Dataset Block Start

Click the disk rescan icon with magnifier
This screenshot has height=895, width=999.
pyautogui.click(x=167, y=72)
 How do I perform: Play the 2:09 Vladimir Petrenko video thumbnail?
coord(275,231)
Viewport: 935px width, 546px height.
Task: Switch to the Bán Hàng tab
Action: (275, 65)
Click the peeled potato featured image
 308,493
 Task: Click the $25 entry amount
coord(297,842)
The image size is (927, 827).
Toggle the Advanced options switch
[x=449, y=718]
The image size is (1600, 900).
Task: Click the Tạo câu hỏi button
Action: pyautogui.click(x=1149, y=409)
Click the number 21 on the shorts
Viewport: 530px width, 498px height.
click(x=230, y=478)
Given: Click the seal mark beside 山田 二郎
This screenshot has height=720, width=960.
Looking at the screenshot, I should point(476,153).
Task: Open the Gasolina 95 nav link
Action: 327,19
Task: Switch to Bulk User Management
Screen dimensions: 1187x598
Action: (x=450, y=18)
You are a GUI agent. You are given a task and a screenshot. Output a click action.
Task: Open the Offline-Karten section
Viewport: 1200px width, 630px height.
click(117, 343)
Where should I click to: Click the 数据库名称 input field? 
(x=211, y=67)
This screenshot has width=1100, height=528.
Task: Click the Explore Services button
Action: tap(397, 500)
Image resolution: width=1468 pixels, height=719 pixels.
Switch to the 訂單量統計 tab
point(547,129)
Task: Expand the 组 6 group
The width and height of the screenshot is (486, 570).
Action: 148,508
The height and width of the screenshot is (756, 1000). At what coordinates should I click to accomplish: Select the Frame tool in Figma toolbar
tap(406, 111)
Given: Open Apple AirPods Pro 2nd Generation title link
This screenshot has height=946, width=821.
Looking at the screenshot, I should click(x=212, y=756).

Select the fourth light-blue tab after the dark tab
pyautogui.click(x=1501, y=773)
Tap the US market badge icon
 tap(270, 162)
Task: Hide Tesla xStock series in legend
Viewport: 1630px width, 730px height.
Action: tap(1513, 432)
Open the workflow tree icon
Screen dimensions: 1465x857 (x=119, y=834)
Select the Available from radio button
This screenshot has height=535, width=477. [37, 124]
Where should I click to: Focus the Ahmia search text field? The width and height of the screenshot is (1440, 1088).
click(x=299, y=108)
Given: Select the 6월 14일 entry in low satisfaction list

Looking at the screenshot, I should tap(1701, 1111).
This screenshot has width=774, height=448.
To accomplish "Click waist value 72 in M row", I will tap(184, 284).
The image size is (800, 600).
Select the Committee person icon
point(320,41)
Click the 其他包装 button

Dataset Block End

Problem requirements: Write out exactly the final stretch of the records: the line containing "This screenshot has width=774, height=448." and every line after it, through the last, and nothing else.

Your solution:
This screenshot has width=774, height=448.
To accomplish "Click waist value 72 in M row", I will tap(184, 284).
The image size is (800, 600).
Select the Committee person icon
point(320,41)
Click the 其他包装 button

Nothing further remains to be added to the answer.